Meta Data Management
|
In this section, we describe the ObjectGlobe lookup service that finds relevant resources for a query and the
parser and optimizer that try to find a good plan to execute a query.
Lookup Service
The lookup service plays the same role in ObjectGlobe as the catalog or meta-data management of a traditional query
processor. Every provider must register its services before it can
participate in ObjectGlobe.
The ObjectGlobe parser and optimizer consult the lookup service in
order to find all relevant resources to execute a query and get
statistics. Furthermore, end users can use the lookup service to
browse through the meta-data and search for available query
capabilities and data sources for their applications. In some sense,
therefore, ObjectGlobe's lookup service can also be seen as a search engine for data and query processing
capabilities; it also bears some similarity with the Jini lookup
service [Wal99] or with X.500 [CCI89] and LDAP
directory services [WHK97].
The difference is that the ObjectGlobe lookup service is geared to the
particular requirements of an open and secure distributed query processor.

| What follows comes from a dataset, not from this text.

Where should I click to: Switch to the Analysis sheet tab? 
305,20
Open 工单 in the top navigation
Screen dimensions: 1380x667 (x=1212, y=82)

The ObjectGlobe lookup service records the following information:
- data provider: each collection of objects stored by a data
provider and the attributes of each collection are recorded
by the lookup service. Each collection is associated to a theme; for example, www.HotelBook.com and www.HotelGuide.com
provide two different collections associated to the theme
hotel. A collection can be seen as a horizontal partition, but
two collections of the same theme may have different attributes.
In addition, all iterators that
can be used to scan through a collection are recorded. Furthermore,
the lookup service records if a collection provided by a data
provider is a replica (i.e., mirror) of a collection provided by
some other data provider.
- cycle provider: the CPU power, size of main memory, and
temporary disk space of each cycle provider is recorded.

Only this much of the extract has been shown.